Uma coisa turva e estranha que jamais entendi muito bem.
“Where are you from?”, perguntei ao anglófono perdido, um sujeito pálido, loiro, com todas aquelas roupas de quem viaja, aquelas cheias de bolsos. Jamais usei essas coisas.
“Poland,” ele disse, “but I’ve been living in the UK for twenty years, so I don’t really know how to answer that anymore.”
Apenas sorri, pela beleza da resposta — curta mas que dizia tanto —, e ele saiu me agradecendo aos gritos, acompanhando o motorista que o havia trazido de Porto Alegre, e que me explicou que poderia dar-lhe uma carona até a PF sem que ele precisasse deixar as malas ali.
“Sure,” berrei — a versão gringa de “capaz”, “have a safe a trip.”
“Me salvasse,” disse o funcionário da rodoviária, um novo que ainda não conheço muito bem, enquanto imprimia minha passagem.
Trânsitos.
Entre sexta de manhã e hoje me aquietei um pouco.
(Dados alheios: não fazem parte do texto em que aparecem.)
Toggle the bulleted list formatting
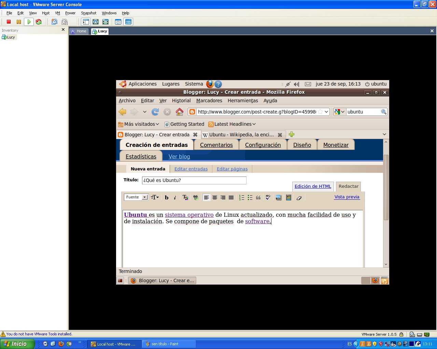This screenshot has height=349, width=437. point(250,197)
Hoje, sábado, minha mãe passou fugazmente por meu prédio e me deixou a mala que estou usando.
“Precisa de cadeado. Ela não tem código.”
“Tenho um com chave.”
Sinto um incômodo nervoso nas pernas, como quando estava crescendo e meus pés doíam de madrugada, fazendo com que eu precisasse esticá-los, mexê-los, qualquer coisa. Depois aprendi que isso se chama “síndrome das pernas inquietas”. Por dois meses não vou viajar mais, mas para isso preciso viajar antes.
Abro meu email e vejo ali o trânsito da semana, aquele outro, cujos sinais dei também para levar a sério, nem que seja como algo para pensar quando não se há o que pensar:
“Os pássaros voam a céu aberto. Essa é você agora.”
Y sí, penso. O céu, diz o piloto mais tarde, está “despejado”.
gosto muito de ler o que você escreve, Renata. me emociona, me comove! boas viagens por aí
Uma viagem este texto! Valeu! Um pouco da minha carência de viajar nos últimos anos matei lendo esta linda reflexão!